A Unified Command consisting of the U.S. Coast Guard, operators of the motor vessel Sparna, Columbia River Pilots and the National Response Corporation Environmental Services oversaw the safe transit of the damaged motor vessel Sparna up the Columbia River to the North Kalama, Washington pier, Wednesday afternoon.

 
The Sparna, a 623-foot Panamanian-flagged grain bulk carrier, started the transit from its anchorage near river marker 36 with the assistance of two tugs and a Coast Guard safety zone escort at about 12:30 p.m., and moored at the Kalama North pier at about 6 p.m.
 
As a precaution, the Sparna was followed by a NRC vessel with pollution response capabilities.
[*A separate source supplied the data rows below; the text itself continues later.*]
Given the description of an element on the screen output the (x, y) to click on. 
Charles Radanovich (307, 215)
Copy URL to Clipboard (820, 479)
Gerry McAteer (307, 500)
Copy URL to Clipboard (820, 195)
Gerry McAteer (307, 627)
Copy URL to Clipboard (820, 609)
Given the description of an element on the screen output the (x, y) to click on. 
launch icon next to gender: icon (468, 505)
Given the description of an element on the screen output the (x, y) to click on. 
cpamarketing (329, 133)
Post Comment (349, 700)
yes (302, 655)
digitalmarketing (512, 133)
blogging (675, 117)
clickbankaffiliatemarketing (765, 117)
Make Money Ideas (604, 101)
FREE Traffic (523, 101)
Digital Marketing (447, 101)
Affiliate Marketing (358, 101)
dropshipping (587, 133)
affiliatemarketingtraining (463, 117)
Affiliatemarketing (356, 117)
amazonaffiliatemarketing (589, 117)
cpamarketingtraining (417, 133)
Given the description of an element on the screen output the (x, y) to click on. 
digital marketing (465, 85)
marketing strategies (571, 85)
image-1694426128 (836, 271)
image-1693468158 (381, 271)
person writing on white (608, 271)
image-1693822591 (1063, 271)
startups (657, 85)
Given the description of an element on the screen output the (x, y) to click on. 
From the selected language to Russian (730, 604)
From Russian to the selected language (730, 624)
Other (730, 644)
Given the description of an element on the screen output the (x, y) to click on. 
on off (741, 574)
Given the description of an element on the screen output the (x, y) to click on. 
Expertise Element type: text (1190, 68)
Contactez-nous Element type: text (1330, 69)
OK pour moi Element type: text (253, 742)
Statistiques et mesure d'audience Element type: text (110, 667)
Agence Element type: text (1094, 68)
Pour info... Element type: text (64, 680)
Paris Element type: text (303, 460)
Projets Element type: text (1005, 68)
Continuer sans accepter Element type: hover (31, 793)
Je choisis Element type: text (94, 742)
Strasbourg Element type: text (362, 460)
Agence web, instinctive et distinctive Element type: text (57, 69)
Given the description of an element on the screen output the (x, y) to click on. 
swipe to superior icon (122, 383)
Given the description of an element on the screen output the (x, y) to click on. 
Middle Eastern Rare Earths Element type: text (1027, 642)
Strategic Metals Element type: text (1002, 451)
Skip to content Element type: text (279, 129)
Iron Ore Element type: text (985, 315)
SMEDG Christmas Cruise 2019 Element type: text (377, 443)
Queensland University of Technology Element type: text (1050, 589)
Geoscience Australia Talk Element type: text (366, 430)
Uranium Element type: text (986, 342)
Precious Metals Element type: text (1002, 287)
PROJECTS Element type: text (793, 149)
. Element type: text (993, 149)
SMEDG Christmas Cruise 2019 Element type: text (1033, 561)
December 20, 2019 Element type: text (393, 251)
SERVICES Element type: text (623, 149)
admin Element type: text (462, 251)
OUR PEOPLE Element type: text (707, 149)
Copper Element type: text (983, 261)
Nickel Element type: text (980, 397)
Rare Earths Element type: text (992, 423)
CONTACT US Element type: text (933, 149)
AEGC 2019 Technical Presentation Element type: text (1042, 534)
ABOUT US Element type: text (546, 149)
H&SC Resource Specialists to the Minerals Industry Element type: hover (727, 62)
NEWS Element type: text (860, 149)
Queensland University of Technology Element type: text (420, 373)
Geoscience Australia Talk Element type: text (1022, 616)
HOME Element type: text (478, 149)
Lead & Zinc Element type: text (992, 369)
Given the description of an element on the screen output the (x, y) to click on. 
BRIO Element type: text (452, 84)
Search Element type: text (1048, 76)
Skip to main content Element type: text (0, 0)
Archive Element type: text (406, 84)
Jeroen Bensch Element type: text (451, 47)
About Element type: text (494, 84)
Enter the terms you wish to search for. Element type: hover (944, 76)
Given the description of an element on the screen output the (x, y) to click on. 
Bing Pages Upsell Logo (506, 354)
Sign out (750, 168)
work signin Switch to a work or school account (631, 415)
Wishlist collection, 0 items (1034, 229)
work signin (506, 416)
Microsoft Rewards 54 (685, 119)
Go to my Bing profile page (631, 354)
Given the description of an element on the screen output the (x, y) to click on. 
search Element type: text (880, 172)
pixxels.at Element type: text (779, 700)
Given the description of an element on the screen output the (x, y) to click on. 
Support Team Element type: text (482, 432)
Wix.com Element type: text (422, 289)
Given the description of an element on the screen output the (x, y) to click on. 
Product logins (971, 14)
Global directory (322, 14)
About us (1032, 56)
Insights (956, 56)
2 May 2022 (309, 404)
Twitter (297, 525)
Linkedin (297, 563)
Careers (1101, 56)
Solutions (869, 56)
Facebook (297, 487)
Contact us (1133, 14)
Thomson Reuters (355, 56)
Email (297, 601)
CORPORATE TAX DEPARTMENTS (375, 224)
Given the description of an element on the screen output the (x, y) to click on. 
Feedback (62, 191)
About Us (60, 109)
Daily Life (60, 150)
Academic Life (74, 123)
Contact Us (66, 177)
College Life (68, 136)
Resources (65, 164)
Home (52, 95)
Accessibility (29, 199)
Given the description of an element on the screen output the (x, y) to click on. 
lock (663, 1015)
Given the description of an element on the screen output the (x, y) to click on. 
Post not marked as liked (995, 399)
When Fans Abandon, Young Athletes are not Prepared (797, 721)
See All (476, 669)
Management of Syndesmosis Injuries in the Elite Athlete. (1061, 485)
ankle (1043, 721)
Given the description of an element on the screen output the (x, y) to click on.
The vessel’s fuel tanks remained intact throughout the incident.
 
“The main objectives during the transit was to maintain the safety of the Sparna crew, maintain a safe navigational channel throughout the transit and respond as necessary to environmental concerns,” said Cmdr. Jonathan Hellberg, incident commander. “The successful transit was a unified team effort, and we are very pleased with the outcome.”
 
A 100-yard safety zone surrounding the motor vessel Sparna was put in place by the captain of the port throughout the transit. After the safe transit upriver the captain of the port lifted the safety zone and the Columbia River is now open to all traffic.
 
The Sparna briefly ran aground at 12:16 Monday morning, fully loaded with grain in its cargo holds, and carrying 218,380 gallons of high sulfur fuel and 39,380 gallons of marine diesel.